Aku Vidia Maida. Perempuan yang lahir di Indonesia, tetapi memiliki wajah dan postur serupa Inggris. Tidak mengherankan karena orangtuaku masih asli London.
Usiaku kini tidak lagi muda, saatnya mencari lelaki yang bisa memberiku kehidupan layak meski ibu bukan orang miskin. Sebenarnya ayah dan ibu memintaku memanggil mereka 'mom and dad' hanya saja itu terlalu berlebihan karena ini di Indonesia.
Ayah Ketua Gengster. Dia sudah sering keluar masuk penjara dengan berbagai kasus. Ibu pun seperti tidak peduli dan menghabiskan waktunya di luar. Tidak jarang dia membawa pulang lelaki dan mabuk bersama.
Kami non muslim, tentu pakaian mini tidak menjadi masalah. Aku yang muak melihat mereka memilih tinggal di apartemen.
Bertemu dengan Ferdila adalah sesuatu yang sangat kebetulan. Aku merasa takjub melihat perubahan yang ada padanya. Bukan hanya masalah harta, tetapi juga fisik dan rupa yang menawan. Siapa pun akan jatuh hati.

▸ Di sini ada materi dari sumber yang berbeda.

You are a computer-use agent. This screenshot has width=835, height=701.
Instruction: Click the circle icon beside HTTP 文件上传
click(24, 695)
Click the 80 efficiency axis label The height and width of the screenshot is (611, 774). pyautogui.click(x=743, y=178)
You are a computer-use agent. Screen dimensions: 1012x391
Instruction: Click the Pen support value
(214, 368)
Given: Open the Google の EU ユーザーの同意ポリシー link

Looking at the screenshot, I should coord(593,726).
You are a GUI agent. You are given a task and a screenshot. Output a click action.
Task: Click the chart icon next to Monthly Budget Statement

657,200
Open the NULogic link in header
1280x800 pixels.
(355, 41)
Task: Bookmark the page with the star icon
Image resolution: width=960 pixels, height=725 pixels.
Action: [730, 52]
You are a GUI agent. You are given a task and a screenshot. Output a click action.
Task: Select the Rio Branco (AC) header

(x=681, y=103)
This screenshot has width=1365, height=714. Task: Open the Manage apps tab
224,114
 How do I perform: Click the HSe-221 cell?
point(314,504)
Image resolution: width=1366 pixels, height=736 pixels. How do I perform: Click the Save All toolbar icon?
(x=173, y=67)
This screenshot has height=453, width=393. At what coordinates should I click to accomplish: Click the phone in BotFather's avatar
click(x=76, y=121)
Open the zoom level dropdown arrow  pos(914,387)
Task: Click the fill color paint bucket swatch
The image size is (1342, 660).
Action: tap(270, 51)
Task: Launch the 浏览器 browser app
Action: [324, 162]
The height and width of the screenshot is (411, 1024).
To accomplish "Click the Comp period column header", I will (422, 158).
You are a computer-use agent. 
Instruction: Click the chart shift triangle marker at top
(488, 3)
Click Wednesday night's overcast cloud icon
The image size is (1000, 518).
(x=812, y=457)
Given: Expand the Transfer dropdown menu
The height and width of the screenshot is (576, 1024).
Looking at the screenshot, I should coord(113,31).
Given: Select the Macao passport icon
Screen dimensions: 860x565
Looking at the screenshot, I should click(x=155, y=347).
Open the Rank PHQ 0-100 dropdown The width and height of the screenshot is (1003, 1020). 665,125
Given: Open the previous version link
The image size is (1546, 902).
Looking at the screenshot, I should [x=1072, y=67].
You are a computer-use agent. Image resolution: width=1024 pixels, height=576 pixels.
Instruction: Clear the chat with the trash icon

Aku sengaja menggoda lelaki yang memang pernah menyatakan cinta padaku meski tahu dia sudah beristri. Ternyata dia tidak berubah, masih jatuh cinta mati.
Ferdila bahkan sering mencuri waktu untuk menemuiku atau beralasan ke luar kota padahal bermalam di apartemen milikku. Dia memang lelaki yang penurut.
Memang awalnya kami biasa saja saat berduaan, tetapi suatu malam saat Ferdila dalam keadaan mabuk, aku mencampur sesuatu dalam minumannya hingga terjadilah hal yang tidak diinginkan.
Memang bukan kali pertama aku melakukannya, tetapi rasanya benar berbeda. Ya, ini kali ke dua karena keperawananku direnggut oleh Falen–pacar saat kuliah hingga sekarang.
“Aku ingin melakukannya lagi bersamamu. Jika kamu hamil, aku janji akan bertanggung jawab,” ucap Ferdila pada malam selanjutnya.
“Apa yang menjamin kamu bertanggung jawab?”
“Kamu perempuan yang pintar, Vidia. Kamu tahu aku takluk di hadapanmu. Ayolah!”
Aku menyeringai, kemudian memberi anggukan. Itulah awal kebersamaan kami hingga Ferdila membawaku menemui Ardina–istrinya yang dikata mandul.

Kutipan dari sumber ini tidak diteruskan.